═════ Supplied entries

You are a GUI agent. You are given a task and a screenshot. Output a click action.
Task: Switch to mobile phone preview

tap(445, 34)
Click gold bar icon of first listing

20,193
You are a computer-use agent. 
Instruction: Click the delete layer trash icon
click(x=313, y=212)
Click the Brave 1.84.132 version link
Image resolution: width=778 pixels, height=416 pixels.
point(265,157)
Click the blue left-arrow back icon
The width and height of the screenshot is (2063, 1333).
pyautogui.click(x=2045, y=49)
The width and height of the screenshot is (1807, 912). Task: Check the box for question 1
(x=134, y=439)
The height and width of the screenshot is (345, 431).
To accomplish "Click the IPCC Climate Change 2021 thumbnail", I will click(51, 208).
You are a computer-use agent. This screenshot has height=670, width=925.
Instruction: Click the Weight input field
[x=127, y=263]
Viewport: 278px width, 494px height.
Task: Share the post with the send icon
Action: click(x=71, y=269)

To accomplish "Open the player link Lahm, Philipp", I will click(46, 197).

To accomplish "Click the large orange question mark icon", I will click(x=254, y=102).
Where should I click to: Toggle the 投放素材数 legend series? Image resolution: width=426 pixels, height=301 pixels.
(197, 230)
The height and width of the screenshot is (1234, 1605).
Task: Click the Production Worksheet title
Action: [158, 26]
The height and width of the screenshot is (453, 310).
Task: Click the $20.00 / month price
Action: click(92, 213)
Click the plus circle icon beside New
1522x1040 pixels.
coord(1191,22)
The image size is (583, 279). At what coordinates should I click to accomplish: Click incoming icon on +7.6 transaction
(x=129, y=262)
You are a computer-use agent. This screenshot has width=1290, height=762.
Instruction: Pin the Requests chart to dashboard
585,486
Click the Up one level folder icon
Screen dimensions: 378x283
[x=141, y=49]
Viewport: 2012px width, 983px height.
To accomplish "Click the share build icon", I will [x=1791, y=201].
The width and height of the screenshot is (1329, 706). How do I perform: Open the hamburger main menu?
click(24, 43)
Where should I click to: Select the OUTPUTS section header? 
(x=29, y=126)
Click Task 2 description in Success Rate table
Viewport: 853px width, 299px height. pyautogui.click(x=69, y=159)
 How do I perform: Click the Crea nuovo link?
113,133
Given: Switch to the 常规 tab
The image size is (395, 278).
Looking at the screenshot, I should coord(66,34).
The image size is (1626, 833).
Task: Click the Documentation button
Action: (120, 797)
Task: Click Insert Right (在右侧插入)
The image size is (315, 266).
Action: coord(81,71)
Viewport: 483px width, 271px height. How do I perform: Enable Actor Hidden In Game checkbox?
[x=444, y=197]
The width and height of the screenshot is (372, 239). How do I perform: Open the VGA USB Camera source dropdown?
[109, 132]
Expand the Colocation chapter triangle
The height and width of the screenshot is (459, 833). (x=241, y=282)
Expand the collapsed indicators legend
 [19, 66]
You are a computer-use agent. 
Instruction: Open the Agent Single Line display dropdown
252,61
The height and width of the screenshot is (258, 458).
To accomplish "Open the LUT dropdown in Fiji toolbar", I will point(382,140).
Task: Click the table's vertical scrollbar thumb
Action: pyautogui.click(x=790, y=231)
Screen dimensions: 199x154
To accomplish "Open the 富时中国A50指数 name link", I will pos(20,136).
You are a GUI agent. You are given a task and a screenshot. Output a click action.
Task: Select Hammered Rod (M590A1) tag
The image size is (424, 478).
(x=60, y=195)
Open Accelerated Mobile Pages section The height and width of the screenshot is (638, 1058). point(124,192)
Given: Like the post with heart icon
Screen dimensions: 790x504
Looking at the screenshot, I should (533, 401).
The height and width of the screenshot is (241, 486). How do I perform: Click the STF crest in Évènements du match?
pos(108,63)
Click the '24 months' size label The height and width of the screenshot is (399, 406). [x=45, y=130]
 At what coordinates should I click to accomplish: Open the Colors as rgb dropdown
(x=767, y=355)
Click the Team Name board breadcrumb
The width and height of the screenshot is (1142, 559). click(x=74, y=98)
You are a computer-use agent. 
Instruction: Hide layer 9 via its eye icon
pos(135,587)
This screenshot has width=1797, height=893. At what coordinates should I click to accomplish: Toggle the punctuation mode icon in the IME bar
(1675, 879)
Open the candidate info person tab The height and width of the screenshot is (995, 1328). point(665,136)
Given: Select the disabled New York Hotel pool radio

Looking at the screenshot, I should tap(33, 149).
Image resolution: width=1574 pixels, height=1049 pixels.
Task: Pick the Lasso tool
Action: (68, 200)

══════════

- _Exercise aim_
Reproduce the data verbatim from the line containing "The image size is (583, 279)." through the line containing "Action: (120, 797)", including both of those lines.

- _Full response_
The image size is (583, 279). At what coordinates should I click to accomplish: Click incoming icon on +7.6 transaction
(x=129, y=262)
You are a computer-use agent. This screenshot has width=1290, height=762.
Instruction: Pin the Requests chart to dashboard
585,486
Click the Up one level folder icon
Screen dimensions: 378x283
[x=141, y=49]
Viewport: 2012px width, 983px height.
To accomplish "Click the share build icon", I will [x=1791, y=201].
The width and height of the screenshot is (1329, 706). How do I perform: Open the hamburger main menu?
click(24, 43)
Where should I click to: Select the OUTPUTS section header? 
(x=29, y=126)
Click Task 2 description in Success Rate table
Viewport: 853px width, 299px height. pyautogui.click(x=69, y=159)
 How do I perform: Click the Crea nuovo link?
113,133
Given: Switch to the 常规 tab
The image size is (395, 278).
Looking at the screenshot, I should coord(66,34).
The image size is (1626, 833).
Task: Click the Documentation button
Action: (120, 797)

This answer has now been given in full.